=== MATERIAL FOR THIS TASK ===

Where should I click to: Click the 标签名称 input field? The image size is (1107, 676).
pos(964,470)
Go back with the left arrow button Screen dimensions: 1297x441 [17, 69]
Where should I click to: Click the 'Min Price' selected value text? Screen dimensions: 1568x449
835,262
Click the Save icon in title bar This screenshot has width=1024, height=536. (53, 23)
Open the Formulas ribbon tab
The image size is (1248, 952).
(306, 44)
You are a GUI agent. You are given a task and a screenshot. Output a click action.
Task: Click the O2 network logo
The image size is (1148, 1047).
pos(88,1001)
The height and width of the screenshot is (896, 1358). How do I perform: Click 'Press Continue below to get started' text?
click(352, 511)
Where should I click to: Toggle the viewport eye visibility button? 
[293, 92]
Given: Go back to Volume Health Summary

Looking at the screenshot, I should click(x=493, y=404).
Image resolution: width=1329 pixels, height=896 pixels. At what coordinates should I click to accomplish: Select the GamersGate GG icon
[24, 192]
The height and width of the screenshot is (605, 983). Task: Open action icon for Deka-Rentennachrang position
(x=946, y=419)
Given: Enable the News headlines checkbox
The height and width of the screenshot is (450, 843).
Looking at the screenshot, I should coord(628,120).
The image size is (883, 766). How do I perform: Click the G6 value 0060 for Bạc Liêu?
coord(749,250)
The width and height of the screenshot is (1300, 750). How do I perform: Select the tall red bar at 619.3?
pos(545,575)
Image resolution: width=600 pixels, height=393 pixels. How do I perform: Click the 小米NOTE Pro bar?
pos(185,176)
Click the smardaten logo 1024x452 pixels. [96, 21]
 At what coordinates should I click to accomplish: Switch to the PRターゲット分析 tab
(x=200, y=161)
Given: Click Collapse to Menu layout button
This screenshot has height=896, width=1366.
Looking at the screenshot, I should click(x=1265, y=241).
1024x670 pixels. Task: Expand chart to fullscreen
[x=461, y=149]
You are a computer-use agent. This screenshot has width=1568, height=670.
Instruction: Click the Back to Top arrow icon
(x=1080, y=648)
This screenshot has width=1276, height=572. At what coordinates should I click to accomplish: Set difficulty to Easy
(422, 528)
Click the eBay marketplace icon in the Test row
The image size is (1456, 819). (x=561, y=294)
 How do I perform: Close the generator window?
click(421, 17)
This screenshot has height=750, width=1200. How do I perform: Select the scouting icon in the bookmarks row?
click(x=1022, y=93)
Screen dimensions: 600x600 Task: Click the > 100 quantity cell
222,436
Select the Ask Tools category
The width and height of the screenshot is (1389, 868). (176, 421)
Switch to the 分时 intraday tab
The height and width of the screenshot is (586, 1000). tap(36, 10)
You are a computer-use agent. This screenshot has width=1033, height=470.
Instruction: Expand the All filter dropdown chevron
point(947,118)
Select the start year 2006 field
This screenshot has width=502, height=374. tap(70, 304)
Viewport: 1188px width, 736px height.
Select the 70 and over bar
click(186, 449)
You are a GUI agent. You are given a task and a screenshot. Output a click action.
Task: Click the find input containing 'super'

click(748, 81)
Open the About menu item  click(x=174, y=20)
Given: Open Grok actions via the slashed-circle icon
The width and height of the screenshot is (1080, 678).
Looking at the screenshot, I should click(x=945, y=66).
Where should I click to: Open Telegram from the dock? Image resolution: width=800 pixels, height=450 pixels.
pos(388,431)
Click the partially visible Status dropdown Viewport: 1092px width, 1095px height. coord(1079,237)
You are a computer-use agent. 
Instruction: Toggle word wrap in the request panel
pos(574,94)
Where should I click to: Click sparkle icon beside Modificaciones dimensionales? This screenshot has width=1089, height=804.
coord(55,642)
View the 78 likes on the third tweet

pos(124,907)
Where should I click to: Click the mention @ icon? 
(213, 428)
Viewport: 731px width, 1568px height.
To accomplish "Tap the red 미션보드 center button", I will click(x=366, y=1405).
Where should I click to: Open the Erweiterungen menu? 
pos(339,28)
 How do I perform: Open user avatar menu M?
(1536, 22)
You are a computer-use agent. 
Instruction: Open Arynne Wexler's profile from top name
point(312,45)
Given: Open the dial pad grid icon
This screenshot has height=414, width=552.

===

→ HOW TO COMPLETE THIS TASK:
Repeat the records above exactly, from the first line to the last.

→ RESPONSE TO THE TASK:
Where should I click to: Click the 标签名称 input field? The image size is (1107, 676).
pos(964,470)
Go back with the left arrow button Screen dimensions: 1297x441 [17, 69]
Where should I click to: Click the 'Min Price' selected value text? Screen dimensions: 1568x449
835,262
Click the Save icon in title bar This screenshot has width=1024, height=536. (53, 23)
Open the Formulas ribbon tab
The image size is (1248, 952).
(306, 44)
You are a GUI agent. You are given a task and a screenshot. Output a click action.
Task: Click the O2 network logo
The image size is (1148, 1047).
pos(88,1001)
The height and width of the screenshot is (896, 1358). How do I perform: Click 'Press Continue below to get started' text?
click(352, 511)
Where should I click to: Toggle the viewport eye visibility button? 
[293, 92]
Given: Go back to Volume Health Summary

Looking at the screenshot, I should click(x=493, y=404).
Image resolution: width=1329 pixels, height=896 pixels. At what coordinates should I click to accomplish: Select the GamersGate GG icon
[24, 192]
The height and width of the screenshot is (605, 983). Task: Open action icon for Deka-Rentennachrang position
(x=946, y=419)
Given: Enable the News headlines checkbox
The height and width of the screenshot is (450, 843).
Looking at the screenshot, I should coord(628,120).
The image size is (883, 766). How do I perform: Click the G6 value 0060 for Bạc Liêu?
coord(749,250)
The width and height of the screenshot is (1300, 750). How do I perform: Select the tall red bar at 619.3?
pos(545,575)
Image resolution: width=600 pixels, height=393 pixels. How do I perform: Click the 小米NOTE Pro bar?
pos(185,176)
Click the smardaten logo 1024x452 pixels. [96, 21]
 At what coordinates should I click to accomplish: Switch to the PRターゲット分析 tab
(x=200, y=161)
Given: Click Collapse to Menu layout button
This screenshot has height=896, width=1366.
Looking at the screenshot, I should click(x=1265, y=241).
1024x670 pixels. Task: Expand chart to fullscreen
[x=461, y=149]
You are a computer-use agent. This screenshot has width=1568, height=670.
Instruction: Click the Back to Top arrow icon
(x=1080, y=648)
This screenshot has width=1276, height=572. At what coordinates should I click to accomplish: Set difficulty to Easy
(422, 528)
Click the eBay marketplace icon in the Test row
The image size is (1456, 819). (x=561, y=294)
 How do I perform: Close the generator window?
click(421, 17)
This screenshot has height=750, width=1200. How do I perform: Select the scouting icon in the bookmarks row?
click(x=1022, y=93)
Screen dimensions: 600x600 Task: Click the > 100 quantity cell
222,436
Select the Ask Tools category
The width and height of the screenshot is (1389, 868). (176, 421)
Switch to the 分时 intraday tab
The height and width of the screenshot is (586, 1000). tap(36, 10)
You are a computer-use agent. This screenshot has width=1033, height=470.
Instruction: Expand the All filter dropdown chevron
point(947,118)
Select the start year 2006 field
This screenshot has width=502, height=374. tap(70, 304)
Viewport: 1188px width, 736px height.
Select the 70 and over bar
click(186, 449)
You are a GUI agent. You are given a task and a screenshot. Output a click action.
Task: Click the find input containing 'super'

click(748, 81)
Open the About menu item  click(x=174, y=20)
Given: Open Grok actions via the slashed-circle icon
The width and height of the screenshot is (1080, 678).
Looking at the screenshot, I should click(x=945, y=66).
Where should I click to: Open Telegram from the dock? Image resolution: width=800 pixels, height=450 pixels.
pos(388,431)
Click the partially visible Status dropdown Viewport: 1092px width, 1095px height. coord(1079,237)
You are a computer-use agent. 
Instruction: Toggle word wrap in the request panel
pos(574,94)
Where should I click to: Click sparkle icon beside Modificaciones dimensionales? This screenshot has width=1089, height=804.
coord(55,642)
View the 78 likes on the third tweet

pos(124,907)
Where should I click to: Click the mention @ icon? 
(213, 428)
Viewport: 731px width, 1568px height.
To accomplish "Tap the red 미션보드 center button", I will click(x=366, y=1405).
Where should I click to: Open the Erweiterungen menu? 
pos(339,28)
 How do I perform: Open user avatar menu M?
(1536, 22)
You are a computer-use agent. 
Instruction: Open Arynne Wexler's profile from top name
point(312,45)
Given: Open the dial pad grid icon
This screenshot has height=414, width=552.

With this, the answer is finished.